▶ _TASK REQUIREMENTS_
Two lines in the data below mark the range: the one with "Select the alphabetical" and the one with "Task: Open the Design menu". Return both, along with every line between them, exactly.

[Opening TASK INPUT section]

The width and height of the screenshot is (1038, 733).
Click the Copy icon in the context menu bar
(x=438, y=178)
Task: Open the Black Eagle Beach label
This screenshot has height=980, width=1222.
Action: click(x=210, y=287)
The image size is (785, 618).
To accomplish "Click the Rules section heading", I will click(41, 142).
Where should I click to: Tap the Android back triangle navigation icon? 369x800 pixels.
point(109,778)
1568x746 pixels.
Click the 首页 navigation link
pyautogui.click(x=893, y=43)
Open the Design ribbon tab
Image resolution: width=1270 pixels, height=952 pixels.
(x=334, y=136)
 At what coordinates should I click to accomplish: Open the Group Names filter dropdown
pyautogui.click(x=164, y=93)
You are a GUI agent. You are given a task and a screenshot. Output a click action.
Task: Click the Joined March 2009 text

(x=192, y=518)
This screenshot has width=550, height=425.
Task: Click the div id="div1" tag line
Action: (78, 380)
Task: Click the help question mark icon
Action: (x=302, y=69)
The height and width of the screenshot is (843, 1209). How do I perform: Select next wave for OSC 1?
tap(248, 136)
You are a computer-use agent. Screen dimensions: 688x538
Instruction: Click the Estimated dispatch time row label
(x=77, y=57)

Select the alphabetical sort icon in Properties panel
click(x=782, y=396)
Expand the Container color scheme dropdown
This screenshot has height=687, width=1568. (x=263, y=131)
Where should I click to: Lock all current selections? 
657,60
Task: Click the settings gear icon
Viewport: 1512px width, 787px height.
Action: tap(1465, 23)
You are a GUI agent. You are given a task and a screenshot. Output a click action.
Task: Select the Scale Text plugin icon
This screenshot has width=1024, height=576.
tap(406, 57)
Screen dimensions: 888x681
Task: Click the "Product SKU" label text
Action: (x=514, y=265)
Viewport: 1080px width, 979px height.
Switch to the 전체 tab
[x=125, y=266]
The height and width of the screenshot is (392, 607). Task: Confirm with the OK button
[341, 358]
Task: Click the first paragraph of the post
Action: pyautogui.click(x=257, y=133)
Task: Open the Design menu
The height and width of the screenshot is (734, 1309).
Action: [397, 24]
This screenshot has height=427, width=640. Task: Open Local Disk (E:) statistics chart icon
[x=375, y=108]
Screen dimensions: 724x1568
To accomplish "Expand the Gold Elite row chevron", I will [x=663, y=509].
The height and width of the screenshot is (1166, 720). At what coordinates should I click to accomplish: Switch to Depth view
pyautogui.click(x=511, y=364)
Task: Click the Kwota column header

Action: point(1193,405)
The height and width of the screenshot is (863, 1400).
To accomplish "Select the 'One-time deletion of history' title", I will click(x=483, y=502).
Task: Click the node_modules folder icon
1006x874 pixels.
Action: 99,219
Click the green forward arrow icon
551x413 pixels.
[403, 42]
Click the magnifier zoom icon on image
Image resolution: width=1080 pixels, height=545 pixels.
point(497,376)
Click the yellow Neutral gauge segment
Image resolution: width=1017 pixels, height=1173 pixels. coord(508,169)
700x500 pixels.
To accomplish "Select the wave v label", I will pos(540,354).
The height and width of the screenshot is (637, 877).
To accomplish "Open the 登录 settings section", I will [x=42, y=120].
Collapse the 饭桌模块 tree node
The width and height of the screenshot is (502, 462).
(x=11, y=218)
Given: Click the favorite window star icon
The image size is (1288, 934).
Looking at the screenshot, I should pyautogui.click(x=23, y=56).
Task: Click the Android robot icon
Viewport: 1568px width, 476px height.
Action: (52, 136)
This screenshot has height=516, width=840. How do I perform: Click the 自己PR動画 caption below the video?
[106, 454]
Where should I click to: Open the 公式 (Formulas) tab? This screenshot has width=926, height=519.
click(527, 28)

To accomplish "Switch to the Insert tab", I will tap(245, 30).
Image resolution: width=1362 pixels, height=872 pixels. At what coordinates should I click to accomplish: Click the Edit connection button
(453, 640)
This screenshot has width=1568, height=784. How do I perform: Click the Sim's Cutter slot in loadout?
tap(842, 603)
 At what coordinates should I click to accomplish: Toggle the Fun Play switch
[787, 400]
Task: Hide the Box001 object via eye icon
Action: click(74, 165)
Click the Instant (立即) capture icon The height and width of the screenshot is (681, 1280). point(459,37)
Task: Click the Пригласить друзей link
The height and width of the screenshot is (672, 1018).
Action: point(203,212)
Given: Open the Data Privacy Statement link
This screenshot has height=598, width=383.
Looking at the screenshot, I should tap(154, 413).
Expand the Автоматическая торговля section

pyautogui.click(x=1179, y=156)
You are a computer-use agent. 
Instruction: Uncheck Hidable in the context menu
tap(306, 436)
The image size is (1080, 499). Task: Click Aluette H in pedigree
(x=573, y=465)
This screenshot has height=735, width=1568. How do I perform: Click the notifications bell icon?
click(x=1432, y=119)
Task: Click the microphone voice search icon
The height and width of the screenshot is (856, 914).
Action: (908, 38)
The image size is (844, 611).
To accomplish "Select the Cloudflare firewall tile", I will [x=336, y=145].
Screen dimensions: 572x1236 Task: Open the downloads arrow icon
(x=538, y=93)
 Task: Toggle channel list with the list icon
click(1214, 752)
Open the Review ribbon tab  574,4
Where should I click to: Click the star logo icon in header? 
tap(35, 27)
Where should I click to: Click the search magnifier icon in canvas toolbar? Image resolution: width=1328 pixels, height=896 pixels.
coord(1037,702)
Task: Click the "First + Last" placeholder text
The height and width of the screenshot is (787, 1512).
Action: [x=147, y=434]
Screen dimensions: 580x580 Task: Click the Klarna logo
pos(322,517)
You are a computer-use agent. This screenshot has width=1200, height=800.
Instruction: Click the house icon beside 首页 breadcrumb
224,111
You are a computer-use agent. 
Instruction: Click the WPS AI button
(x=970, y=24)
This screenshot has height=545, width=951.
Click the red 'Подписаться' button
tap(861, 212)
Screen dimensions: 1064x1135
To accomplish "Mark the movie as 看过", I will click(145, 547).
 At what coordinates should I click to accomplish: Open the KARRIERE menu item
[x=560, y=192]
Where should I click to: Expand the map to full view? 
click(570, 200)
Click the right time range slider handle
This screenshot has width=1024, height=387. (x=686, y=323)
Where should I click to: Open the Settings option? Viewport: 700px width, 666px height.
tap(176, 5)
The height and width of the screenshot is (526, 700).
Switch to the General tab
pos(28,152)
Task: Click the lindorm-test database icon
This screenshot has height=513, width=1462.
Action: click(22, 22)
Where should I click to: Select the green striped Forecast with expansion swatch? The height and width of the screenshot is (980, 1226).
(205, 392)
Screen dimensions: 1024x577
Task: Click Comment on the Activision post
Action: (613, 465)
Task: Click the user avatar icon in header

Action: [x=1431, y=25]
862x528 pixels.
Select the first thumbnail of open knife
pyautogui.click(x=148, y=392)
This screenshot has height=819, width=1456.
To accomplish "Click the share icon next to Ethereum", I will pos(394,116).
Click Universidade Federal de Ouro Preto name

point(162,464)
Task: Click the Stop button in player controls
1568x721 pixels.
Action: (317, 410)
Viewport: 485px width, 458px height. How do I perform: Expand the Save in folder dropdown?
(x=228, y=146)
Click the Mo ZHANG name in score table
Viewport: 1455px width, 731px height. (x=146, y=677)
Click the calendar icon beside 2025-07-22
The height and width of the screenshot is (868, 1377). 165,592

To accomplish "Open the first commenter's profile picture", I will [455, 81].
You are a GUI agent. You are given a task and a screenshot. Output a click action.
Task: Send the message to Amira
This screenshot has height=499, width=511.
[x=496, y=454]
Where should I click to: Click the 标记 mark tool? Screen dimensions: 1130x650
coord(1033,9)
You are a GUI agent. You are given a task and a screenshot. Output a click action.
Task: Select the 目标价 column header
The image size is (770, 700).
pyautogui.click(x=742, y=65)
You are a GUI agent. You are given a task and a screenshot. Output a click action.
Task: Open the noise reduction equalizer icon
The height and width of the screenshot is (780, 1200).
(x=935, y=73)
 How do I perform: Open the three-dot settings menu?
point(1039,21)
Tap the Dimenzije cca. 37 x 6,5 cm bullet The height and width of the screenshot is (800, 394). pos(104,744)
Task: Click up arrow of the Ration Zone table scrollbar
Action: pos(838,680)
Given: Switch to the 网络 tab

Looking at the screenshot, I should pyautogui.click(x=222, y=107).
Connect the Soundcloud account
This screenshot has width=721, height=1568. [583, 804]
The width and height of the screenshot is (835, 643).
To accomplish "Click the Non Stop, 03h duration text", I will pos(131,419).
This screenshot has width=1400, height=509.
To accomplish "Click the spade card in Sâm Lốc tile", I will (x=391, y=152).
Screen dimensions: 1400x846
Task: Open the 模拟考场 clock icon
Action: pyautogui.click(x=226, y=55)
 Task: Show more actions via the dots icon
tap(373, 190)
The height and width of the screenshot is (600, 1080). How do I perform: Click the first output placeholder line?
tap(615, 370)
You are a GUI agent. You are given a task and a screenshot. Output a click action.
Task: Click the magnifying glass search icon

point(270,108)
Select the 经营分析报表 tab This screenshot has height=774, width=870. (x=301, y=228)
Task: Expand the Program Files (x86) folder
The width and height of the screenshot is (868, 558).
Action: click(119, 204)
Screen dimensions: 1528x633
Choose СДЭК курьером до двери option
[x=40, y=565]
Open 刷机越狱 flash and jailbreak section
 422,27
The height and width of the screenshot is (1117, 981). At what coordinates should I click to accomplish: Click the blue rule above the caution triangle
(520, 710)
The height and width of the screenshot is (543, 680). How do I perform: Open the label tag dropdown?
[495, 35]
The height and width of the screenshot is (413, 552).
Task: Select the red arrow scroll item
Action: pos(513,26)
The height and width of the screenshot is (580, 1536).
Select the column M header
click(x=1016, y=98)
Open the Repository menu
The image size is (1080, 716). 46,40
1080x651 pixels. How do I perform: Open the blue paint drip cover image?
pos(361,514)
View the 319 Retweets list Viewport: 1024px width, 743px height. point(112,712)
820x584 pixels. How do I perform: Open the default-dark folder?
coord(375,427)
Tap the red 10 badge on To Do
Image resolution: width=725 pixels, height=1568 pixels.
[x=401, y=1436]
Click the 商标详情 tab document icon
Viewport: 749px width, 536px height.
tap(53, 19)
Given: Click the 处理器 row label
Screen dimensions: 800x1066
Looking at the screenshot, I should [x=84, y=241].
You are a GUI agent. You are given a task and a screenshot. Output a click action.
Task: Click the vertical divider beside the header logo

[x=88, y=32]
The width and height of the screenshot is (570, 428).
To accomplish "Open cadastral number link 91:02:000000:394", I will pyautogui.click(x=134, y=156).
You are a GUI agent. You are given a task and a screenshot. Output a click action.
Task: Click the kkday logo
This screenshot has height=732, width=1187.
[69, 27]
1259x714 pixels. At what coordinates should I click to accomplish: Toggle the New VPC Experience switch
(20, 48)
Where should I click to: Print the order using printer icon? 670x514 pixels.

[Closing TASK INPUT section]

▶ _PROBLEM SOLUTION_
Select the alphabetical sort icon in Properties panel
click(x=782, y=396)
Expand the Container color scheme dropdown
This screenshot has height=687, width=1568. (x=263, y=131)
Where should I click to: Lock all current selections? 
657,60
Task: Click the settings gear icon
Viewport: 1512px width, 787px height.
Action: tap(1465, 23)
You are a GUI agent. You are given a task and a screenshot. Output a click action.
Task: Select the Scale Text plugin icon
This screenshot has width=1024, height=576.
tap(406, 57)
Screen dimensions: 888x681
Task: Click the "Product SKU" label text
Action: (x=514, y=265)
Viewport: 1080px width, 979px height.
Switch to the 전체 tab
[x=125, y=266]
The height and width of the screenshot is (392, 607). Task: Confirm with the OK button
[341, 358]
Task: Click the first paragraph of the post
Action: pyautogui.click(x=257, y=133)
Task: Open the Design menu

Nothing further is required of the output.